**PROBLEM DETAILS**
Which lines of the data below contain "header"? Please show them all.

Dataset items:

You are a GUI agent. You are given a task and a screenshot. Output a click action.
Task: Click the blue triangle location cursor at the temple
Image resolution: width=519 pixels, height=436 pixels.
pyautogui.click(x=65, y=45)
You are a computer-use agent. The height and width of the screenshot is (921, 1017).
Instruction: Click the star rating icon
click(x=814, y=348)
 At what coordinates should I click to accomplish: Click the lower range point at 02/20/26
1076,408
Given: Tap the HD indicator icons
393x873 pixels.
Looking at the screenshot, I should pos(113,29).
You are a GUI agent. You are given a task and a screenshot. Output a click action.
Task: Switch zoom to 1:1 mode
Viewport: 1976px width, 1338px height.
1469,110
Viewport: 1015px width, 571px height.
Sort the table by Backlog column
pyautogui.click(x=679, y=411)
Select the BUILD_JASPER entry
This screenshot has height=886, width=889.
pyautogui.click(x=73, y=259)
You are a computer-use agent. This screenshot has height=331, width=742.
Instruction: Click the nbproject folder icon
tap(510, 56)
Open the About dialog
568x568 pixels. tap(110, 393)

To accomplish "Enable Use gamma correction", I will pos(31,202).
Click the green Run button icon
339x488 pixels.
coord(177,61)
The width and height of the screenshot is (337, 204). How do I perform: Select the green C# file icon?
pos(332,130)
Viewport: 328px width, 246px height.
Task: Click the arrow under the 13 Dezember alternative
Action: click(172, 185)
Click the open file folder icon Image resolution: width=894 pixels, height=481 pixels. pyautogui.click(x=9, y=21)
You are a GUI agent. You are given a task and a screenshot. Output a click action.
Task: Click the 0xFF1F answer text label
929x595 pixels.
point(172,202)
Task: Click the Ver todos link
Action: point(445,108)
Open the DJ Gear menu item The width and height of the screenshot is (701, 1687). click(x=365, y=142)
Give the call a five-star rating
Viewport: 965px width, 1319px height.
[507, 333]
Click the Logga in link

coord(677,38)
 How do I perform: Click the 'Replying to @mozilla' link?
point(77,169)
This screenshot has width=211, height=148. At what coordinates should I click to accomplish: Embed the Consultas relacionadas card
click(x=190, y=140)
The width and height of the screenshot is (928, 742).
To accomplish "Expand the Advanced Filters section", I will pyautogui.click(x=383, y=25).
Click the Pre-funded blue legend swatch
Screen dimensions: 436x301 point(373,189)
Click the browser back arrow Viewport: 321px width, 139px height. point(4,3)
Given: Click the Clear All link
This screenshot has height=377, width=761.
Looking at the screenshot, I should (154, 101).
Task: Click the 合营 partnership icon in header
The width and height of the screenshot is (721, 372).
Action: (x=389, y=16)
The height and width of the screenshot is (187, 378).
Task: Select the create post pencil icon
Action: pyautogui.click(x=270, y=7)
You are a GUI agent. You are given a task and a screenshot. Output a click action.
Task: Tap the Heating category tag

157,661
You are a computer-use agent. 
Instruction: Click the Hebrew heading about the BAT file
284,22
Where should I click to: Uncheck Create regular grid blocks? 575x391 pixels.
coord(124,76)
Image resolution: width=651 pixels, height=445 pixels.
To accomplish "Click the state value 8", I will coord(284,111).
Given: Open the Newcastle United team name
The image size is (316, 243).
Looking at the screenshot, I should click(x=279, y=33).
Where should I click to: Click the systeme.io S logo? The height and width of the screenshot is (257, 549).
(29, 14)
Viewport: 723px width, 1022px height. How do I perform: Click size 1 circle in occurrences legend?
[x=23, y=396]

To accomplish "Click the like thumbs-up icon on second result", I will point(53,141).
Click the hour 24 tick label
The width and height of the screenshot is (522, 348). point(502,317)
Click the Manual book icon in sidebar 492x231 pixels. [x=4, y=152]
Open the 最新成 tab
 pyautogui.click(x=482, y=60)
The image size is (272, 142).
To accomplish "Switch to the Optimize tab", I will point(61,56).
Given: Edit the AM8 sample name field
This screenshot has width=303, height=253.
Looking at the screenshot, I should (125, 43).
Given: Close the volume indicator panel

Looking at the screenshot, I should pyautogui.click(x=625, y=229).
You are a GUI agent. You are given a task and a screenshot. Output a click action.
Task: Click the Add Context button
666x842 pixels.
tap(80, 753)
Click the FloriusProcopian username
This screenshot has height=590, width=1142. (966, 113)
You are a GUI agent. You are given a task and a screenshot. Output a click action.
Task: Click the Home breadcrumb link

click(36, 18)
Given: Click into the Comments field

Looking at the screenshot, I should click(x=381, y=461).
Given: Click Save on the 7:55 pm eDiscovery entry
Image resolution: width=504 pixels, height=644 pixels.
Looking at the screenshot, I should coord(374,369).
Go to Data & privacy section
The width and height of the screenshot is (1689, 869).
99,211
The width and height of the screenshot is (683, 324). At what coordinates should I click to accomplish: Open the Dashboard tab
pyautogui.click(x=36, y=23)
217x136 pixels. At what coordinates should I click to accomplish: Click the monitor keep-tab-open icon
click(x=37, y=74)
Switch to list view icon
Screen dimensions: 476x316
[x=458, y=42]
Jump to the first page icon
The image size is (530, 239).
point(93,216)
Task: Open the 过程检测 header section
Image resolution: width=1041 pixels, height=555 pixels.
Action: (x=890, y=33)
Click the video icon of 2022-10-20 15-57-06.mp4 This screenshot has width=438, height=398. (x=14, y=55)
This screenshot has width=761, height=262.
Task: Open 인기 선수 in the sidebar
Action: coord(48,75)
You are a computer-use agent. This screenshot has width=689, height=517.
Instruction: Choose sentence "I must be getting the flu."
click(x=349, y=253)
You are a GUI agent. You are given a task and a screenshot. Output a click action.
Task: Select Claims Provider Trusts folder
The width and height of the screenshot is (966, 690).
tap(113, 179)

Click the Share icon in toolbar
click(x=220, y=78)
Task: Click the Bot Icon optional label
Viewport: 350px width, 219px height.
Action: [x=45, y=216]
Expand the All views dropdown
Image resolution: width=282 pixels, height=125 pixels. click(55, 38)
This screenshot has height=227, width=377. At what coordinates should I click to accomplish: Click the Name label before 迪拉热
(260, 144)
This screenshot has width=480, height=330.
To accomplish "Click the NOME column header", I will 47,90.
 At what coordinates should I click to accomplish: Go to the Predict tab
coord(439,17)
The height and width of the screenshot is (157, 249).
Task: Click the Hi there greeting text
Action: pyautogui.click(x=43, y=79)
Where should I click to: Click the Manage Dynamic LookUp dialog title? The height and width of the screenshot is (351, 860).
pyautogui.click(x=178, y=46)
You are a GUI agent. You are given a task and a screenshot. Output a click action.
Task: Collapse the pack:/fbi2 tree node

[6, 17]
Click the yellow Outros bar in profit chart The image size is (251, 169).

**RESPONSE TO THIS TASK**
Task: Click the 合营 partnership icon in header
Task: Open the 过程检测 header section
To accomplish "Click the NOME column header", I will 47,90.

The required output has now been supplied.